At the morgue, the prostitute's body is mysteriously replaced by that of Seger, who has had his throat cut. Veil is convicted and sentenced to 30 years' imprisonment. However, one of Veil's tapes proves his innocence and he is released. Veil returns home and is shocked to find Seger alive. Both Carter and Seger are guilty of serious crimes, for which they tried to frame Veil. Veil asks Seger who is trying to frame him but Seger refuses to say. In fact, Carter hired the prostitute to steal one of Veil's tapes and then killed her by accident. Carter's father killed his wife and family and then killed himself when he found his wife was having an affair. By coincidence, Veil was at the murder scene, leaving his fingerprints. Carter shoots Seger dead, then knocks Veil out. Waking up, Veil finds Carter raping him in order to frame him; she destroys his tapes afterwards. However, Carter finds herself feeling too guilty for her actions to kill Veil.

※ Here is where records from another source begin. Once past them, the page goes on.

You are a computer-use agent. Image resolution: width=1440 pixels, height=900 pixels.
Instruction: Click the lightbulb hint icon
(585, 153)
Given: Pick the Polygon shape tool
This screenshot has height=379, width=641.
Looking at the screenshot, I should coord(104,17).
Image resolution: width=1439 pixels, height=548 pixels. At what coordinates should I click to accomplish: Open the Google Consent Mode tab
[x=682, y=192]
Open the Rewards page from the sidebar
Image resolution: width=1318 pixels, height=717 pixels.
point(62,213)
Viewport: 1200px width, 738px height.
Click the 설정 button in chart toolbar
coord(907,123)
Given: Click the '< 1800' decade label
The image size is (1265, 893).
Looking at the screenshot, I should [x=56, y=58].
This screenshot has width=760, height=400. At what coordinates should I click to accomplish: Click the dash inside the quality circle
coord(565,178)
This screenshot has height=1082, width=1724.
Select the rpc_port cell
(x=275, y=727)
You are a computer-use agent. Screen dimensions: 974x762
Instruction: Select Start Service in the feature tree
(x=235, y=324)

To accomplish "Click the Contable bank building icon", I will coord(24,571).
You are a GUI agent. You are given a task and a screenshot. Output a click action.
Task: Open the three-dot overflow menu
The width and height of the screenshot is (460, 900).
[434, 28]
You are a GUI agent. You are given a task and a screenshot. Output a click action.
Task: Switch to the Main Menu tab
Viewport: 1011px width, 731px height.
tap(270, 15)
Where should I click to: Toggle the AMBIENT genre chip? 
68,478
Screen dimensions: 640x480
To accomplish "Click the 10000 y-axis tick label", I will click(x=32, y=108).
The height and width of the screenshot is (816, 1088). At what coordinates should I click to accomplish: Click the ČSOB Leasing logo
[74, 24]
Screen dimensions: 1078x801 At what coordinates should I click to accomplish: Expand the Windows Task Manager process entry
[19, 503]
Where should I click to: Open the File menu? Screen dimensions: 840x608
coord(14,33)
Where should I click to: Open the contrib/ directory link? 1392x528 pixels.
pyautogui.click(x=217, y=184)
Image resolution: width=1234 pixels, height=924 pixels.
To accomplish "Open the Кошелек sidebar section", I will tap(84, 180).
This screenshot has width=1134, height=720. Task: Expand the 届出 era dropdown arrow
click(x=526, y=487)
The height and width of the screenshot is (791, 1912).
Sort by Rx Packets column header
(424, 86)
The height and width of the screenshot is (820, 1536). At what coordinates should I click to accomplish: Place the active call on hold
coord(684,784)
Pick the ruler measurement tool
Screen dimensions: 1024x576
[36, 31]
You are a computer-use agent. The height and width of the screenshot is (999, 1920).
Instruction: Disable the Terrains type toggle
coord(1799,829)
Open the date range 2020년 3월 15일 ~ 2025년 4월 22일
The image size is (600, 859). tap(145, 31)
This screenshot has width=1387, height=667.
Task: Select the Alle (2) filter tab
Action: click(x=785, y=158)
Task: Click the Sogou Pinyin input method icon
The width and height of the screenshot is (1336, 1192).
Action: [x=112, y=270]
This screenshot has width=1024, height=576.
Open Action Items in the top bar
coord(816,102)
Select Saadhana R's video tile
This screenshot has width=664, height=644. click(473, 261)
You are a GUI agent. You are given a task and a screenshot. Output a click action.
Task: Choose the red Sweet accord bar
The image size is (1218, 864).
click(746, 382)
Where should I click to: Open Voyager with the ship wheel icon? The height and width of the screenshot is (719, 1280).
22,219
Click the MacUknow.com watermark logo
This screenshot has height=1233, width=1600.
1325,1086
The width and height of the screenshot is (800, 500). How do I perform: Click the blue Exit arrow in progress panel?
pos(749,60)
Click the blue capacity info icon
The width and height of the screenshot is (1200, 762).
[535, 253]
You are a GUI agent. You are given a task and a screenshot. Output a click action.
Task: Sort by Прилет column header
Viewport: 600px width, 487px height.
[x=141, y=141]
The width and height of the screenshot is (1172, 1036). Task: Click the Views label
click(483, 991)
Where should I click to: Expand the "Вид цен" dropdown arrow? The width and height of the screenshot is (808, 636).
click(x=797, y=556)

Emeric arrives at Veil's home. An altercation leaves both Emeric and Carter dead. Detective Mountjoy arrives. Veil shows him what happened as he has filmed the events on his webcam. Before the film ends, Veil makes a list of things to remember: whom to trust, how to be careful, how to be a step ahead, and how to prove one's innocence. He must never stop filming himself because being off camera is "like being off guard".

==Cast==
- Lee Evans as Sean Veil
- Ian McNeice as Forensic Profiler Saul Serger
- Colin Salmon as Detective Mountjoy
- Seán McGinley as Detective Louis Emeric
- Rachael Stirling as Katie Carter
- Rachel O'Riordan as Mary Shaw
- Andrew Wilson as Covert Cameraman
- Andrea Grimason as Susan Jasper
- Martin McShary as Sam Jasper
- Gabriella Henriette as Moira Jasper
- Emily Anthony as Maggie Jasper
- Ryan McKenna as Reporter (Credit only)
- Hawk Younkins as Carter (uncredited)

==Production==
The film was shot in Crumlin Road Jail in Belfast, Northern Ireland on a budget of $2,000,000.

==Release==
Freeze Frame was released on 18 June 2004. Box Office Mojo reports it earned $1,100 at the domestic box office and $38,570 in the UK. The Numbers reports a worldwide box office return of $91,062. It was released on DVD on 18 January 2005.

==Reception==
Freeze Frame received five positive and one negative review among the six reviews collected by Rotten Tomatoes and a score of 55 out of 100 from Metacritic based on 5 reviews, signifying "mixed or average" reviews. Critical appreciation went to Evans who had previously played comedic roles. David Rooney of Variety said Simpson's direction was "executed in the style of early David Fincher" and said Evans' performance was "gripping". Debbie Wiseman's score, cinematographer Mark Garrett's choice of cameras and lenses and Simon Thorne's "sharp editing" were also mentioned. Kevin Crust of the Los Angeles Times wrote that Freeze Frame is a "stylish and dystopian allegory concerned with Orwellian surveillance and intrusive government". Crust called Evans' performance "riveting". Neil Smith of the BBC wrote that the film "starts off stylish and ingenious but becomes a disappointing hodgepodge of risible overacting and transparent plotting".